Preheat oven to 400°F.


Line a regular muffin pan with paper muffin cups.


Spray muffin cups with baking spray such as Pam or spray Olive Oil.


In a large bowl, whisk all dry ingredients together, including blueberries.


In a medium bowl, whisk vanilla, vegetable oil and buttermilk together.


Pour liquid buttermilk mixture into dry ingredients and stir gently until all ingredients are combined.


Spoon batter into lined muffin cups, filling nearly to the top.


Bake at 400°F for 18 to 20 minutes.


Check with a toothpick by inserting into one of the muffins and being sure it comes out clean.


Remove the muffins from the oven and turn them out onto a wire rack to cool.


Serve warm, at room temperature or refrigerate or freeze leftovers.

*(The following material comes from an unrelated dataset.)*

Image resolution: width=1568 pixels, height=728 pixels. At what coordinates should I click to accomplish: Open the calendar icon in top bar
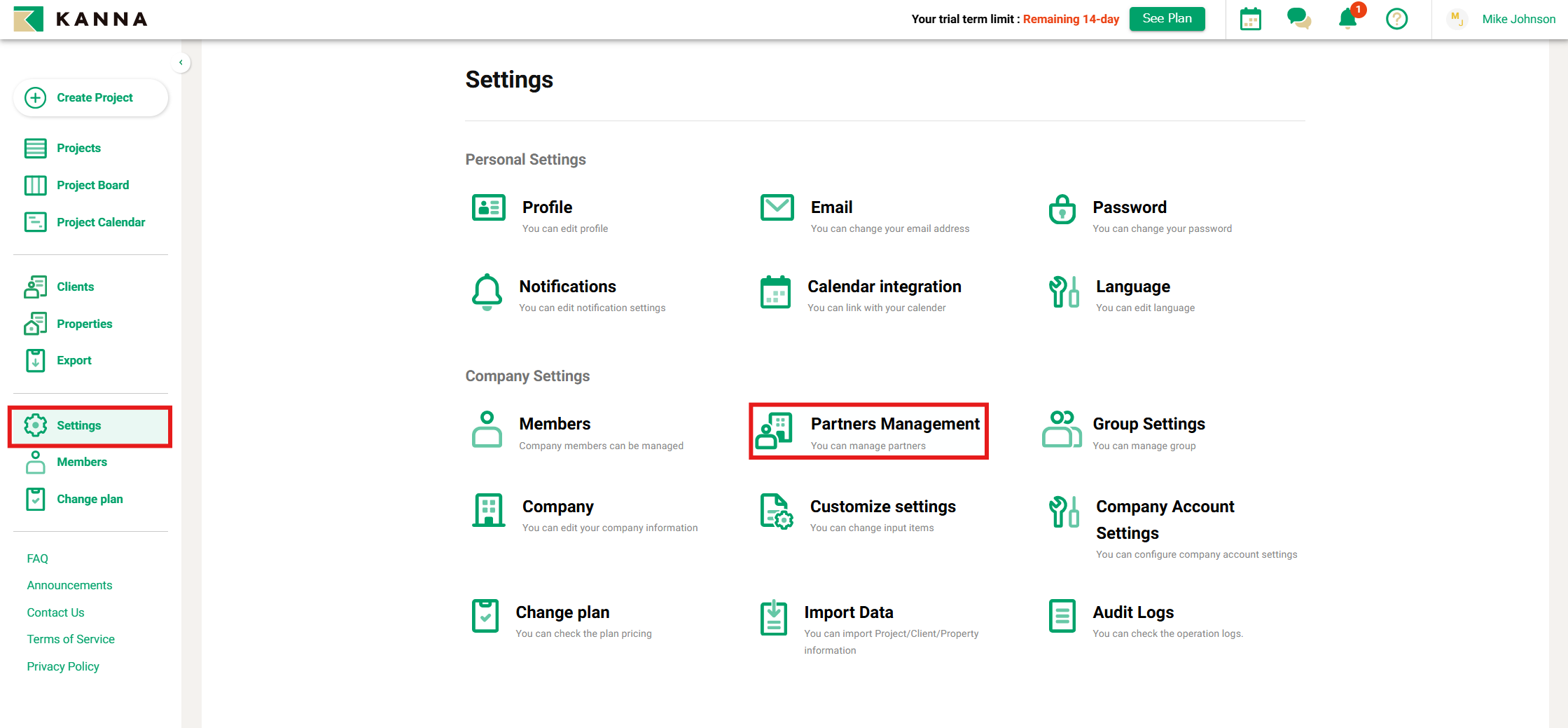tap(1250, 19)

I like to use gourmet buttermilk. It is thicker than regular buttermilk and gives it a richer flavor. No adjustment is necessary if you use gourmet buttermilk. Also, depending on the size of your muffin pans, you might make about 18 muffins instead of 12. My pans are on the smaller side so I usually make about 18 muffins. Check on them about 12 minutes into cooking to be sure they are not cooking faster if you use a smaller pan. Adjust baking time as necessary.